Kean Miller Industrial Strength Law

By Chris Dicharry and Jason Brown

The Louisiana Corporation Franchise Tax (“CFT”) has historically been imposed only on corporations. Thus, LLCs and partnerships have not been subject to the CFT. In the Special Session that ended last March, the Louisiana Legislature expanded the companies subject to the CFT to include non-corporate entities that elect to be taxed as corporations for federal income tax purposes. See, La. Acts 2016 (1st Ex. Sess.), No. 12 (“Act 12”).  The new law provides a safe harbor for LLC’s “qualified and eligible to make an election to be taxed” as an S-Corporation. Yet, while Act 12’s plain language does not appear to require that an LLC actually make the S-Corporation election to qualify for the safe harbor, the Louisiana Department of Revenue (“LDR”) has informed Kean Miller that LDR policy may require that an LLC actually make the election to avoid the CFT.

The expanded CFT law also legislatively overrules the taxpayer-favorable UTELCOM case. UTELCOM, Inc. v. Bridges, 2010-0654 (La. App. 1 Cir. 9/12/11), 77 So.3d 39. Under UTELCOM, a corporation was found not to be doing business in the state of Louisiana so as to be subject to the CFT, when its only activity in Louisiana was as a limited partner in a partnership doing business in Louisiana. The court found that the law did not extend to corporations that were not directly (and only passively, through ownership) engaged in business in Louisiana. The new law expands the activities that will subject an entity to the CFT by including the following as one of the taxable incidents in Louisiana:

“The owning or using any part or all of its capital, plant, or other property in this state whether owned directly or indirectly by or through a partnership, joint venture, or any other business organization of which the domestic or foreign corporation is a related party as defined in R.S. 47:605.1.”

Thus, owning an interest in an entity with operations in Louisiana may subject the owner to the CFT. Unfortunately, the CFT may end up being tiered under these circumstances. The entity operating directly in Louisiana may be subject to the CFT depending on how it is taxed for federal income tax purposes and its ability to elect S-Corporation treatment; and the interest owner may also be subject to CFT based on its investment in the entity with Louisiana operations.
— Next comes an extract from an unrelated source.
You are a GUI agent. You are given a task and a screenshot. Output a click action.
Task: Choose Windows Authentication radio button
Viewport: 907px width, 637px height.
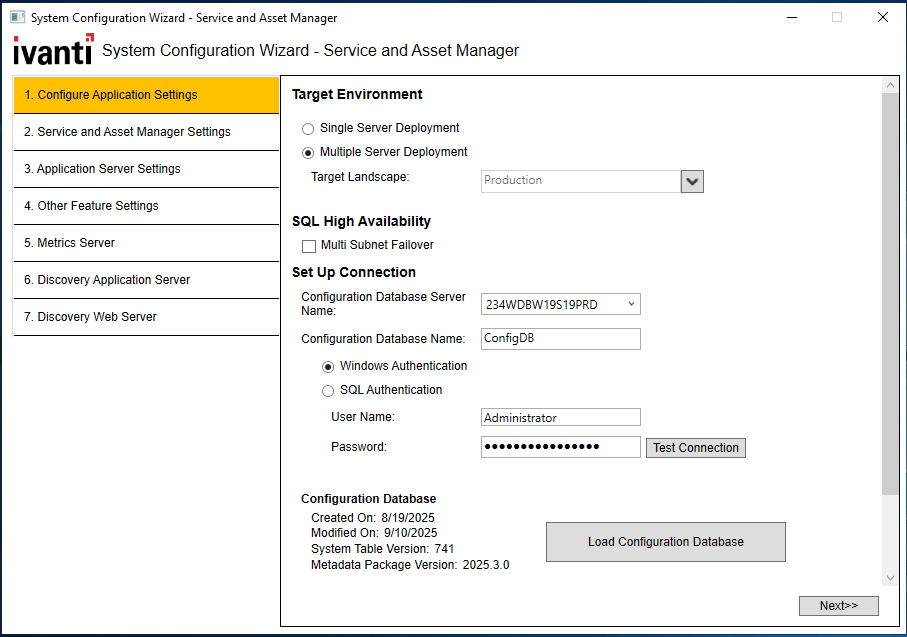pyautogui.click(x=328, y=367)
For example: If Alligator Energy Corporation has no operations in Louisiana, but holds a 60% ownership interest in Alligator Pipeline, LLC, a Louisiana LLC that operates exclusively in Louisiana, Alligator Pipeline, LLC will be subject to the CFT if it is taxed as a corporation for federal tax purposes and is not eligible to be taxed as an S-Corporation. Alligator Energy Corporation will also pay CFT based on its investment in Alligator Pipeline, LLC. In essence, the activities of Alligator Pipeline, LLC will be taxed twice – once at the operating entity level and once at the parent level.

Act 12 does add a new holding company deduction; however, the deduction is only available if the parent has at least 80% of the voting and nonvoting power of all classes of stock, membership, partnership, or other ownership interests in the “subsidiary.”

Act 12 is applicable to tax periods beginning on or after January 1, 2017; however, this effective date could be misleading. Historically, a corporation subject to the CFT paid an initial CFT of $10 for its first year of operation. Under Act 12, an existing entity that becomes subject to the CFT because it is taxed as a corporation for federal income tax purposes (and cannot use the S-Corporation safe harbor) will be subject to full CFT liability based upon its books and records for the prior year.